Trees with foreign genes added have grown in 700 field trials in at least 21 countries over the past 20 years, says Matthias Fladung of the Thünen Institute of Forest Genetics in Germany. They include dozens of deciduous and coniferous species, with most work done on eucalyptus and poplar.
Meanwhile, two biotechnology companies, FuturaGene and ArborGen, are leading the effort to commercialise GM eucalyptus in Brazil and the US.
Some of the reasons for forestry researchers wanting to grow GM trees are similar to those motivating agricultural scientists, such as pest resistance and survival in adverse conditions such as drought or cold.
Others are more particular to trees, such as altering the amount of lignin in their trunk and branches to make the wood easier to process for paper or biofuel – or simply to produce timber more quickly.
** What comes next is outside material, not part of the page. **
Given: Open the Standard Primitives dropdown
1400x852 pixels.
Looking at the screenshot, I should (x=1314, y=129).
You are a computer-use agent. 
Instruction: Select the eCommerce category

GM trees also pose environmental concerns similar to those of GM crops – and sometimes in heightened form. The European Union is assessing these risks in a wide-ranging research programme outlined at last week’s Euroscience Open Forum conference in Dublin.
Because trees grow so tall, they disperse their pollen over a wider area than cereals. They live for decades, so any harmful effects will persist for far longer.
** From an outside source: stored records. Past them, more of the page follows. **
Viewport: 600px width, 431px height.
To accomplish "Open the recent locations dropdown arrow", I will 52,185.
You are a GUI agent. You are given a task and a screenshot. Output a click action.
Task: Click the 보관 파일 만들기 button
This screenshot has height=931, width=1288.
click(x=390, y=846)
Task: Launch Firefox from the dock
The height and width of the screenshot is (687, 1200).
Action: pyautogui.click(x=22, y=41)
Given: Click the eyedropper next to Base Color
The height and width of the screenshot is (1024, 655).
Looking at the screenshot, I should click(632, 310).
But the most important point is that trees in commercial plantations are genetically far closer to their wild forest relatives than farm crops, which have been altered extensively by centuries of breeding. Unless modification also makes the trees sterile, there is likely to be little barrier to hybridisation between GM and non-GM trees of the same species.
Supporters of the technology say that genetic modification is needed for trees, even more than for farm crops, to short-circuit the breeding process and generate traits that cannot be introduced conventionally. Fast-growing GM poplar and eucalyptus could provide timber or biofuels while removing carbon dioxide more effectively than conventional trees.
“Trees are ‘wild’ plants, at least in comparison with most crop cultivars,” Fladung says. “Genetic engineering offers a fast way to domesticate them.”